I have twin dds who will be four in a couple of months. One of them (dd1) has always been a mummy's girl and still follows me around everywhere, wanting loads of kisses and fuss, the other (dd2) has always been more willing to get on with things on her own, quite happy to play by herself, although I have obviously played with her and ensured she has plenty of kisses and cuddles even though she never seeks them.

However, DD2s behaviour the last few weeks has been awful, shouting at me, screaming and stamping with rage at the slightest thing, threatening to spit at me and I have tried all sorts to improve things (star charts, with-holding toys etc) without much success - this is only towards me, not DH or anyone else.

Yesterday DH and I had a good chat about her behaviour and he said it was obvious to him that she is very jealous of her sister. He said that every time DD2 tries to get my attention DD1 draws it away from her somehow, by either pretending to hurt herself, or saying she needs to go to toilet with me, even though she can manage by herself. When I sit with DD2 to do a jigsaw or a game DD1 will steal a bit and deliberately mess it up so I can't play with DD2.
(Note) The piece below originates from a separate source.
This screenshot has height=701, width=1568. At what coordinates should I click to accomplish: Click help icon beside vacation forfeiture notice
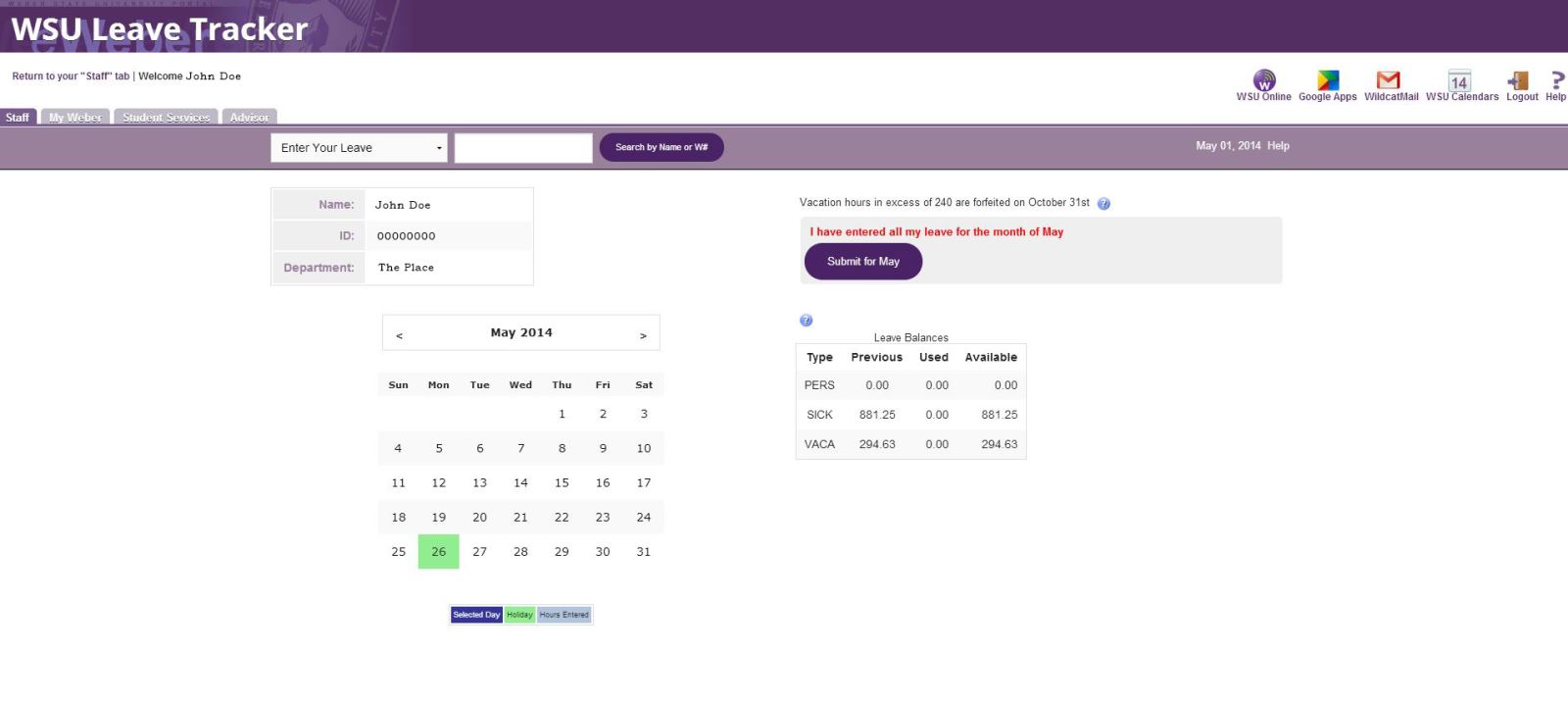(1103, 204)
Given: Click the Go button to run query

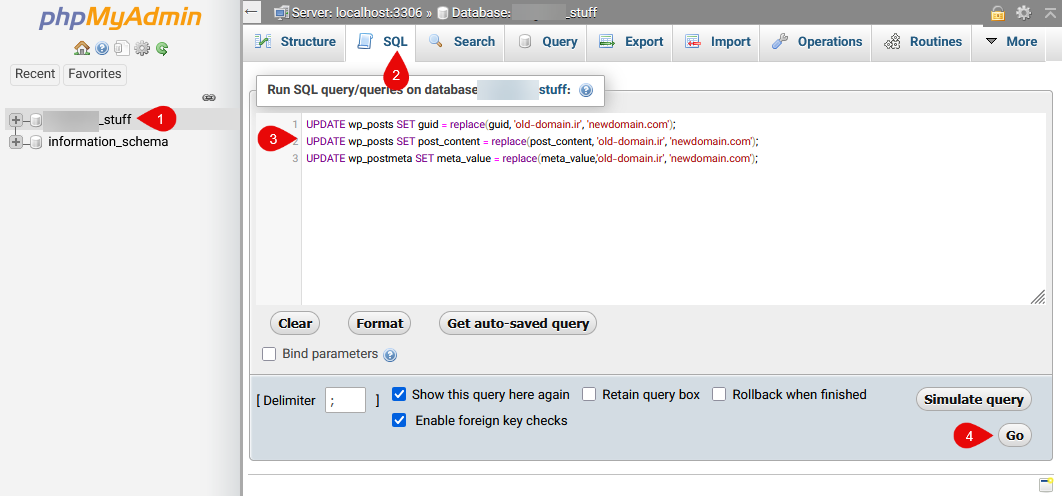Looking at the screenshot, I should click(1014, 436).
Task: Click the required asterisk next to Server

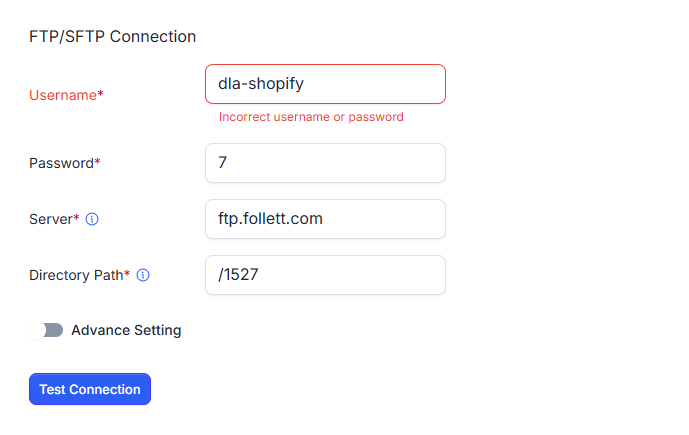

Sorry I'm rambling here but I just feel depressed that I haven't seen all this before - it all seems to blindingly obvious now it's been pointed out but how can I improve things? How does everyone else manage to split their time/attention between their children if one is so much more demanding. I feel so sorry for my poor little DD2, I would hate her growing up thinking I didn't love her as much.

Eulalia Thu 06-Jan-05 11:17:11

Hi Sandyballs. I am a twin and I know how hard it is for parents to try and give individual time. We were quite different, my sister was the dominant one always demanding attention whereas I was quieter and more resourceful. However as we have grown up its become obvious that her behaviour was actually due to insecurity. It is so hard for a twin to establish their identity with another person constantly there.

It sounds like you are doing a great job but don't try too hard to play with them individually until you can actually physically do it with your dh/dp there. Try to encourage them to play together with their own games - I guess they do play well together?

I doubt if one twin or the other will feel less loved. I didn't feel this but did resent the extra attention my twin got and felt that she was a favourite. The only way thinking back that this could have been avoided is if my parents tried to draw me out of myself more. They assumed that because I was quiet that I was OK which I was of course but over time it did lead to me being terribly shy. Sorry don't want to give you my life story here!

Try not to get angry with your dds as 4 is a difficult age. I think you need to be firm and just try the usual techniques such as reinforcing positive behaviour, ignoring negative etc...

If I can think of anything more constructive I'll let you know. It is all such a long time ago now!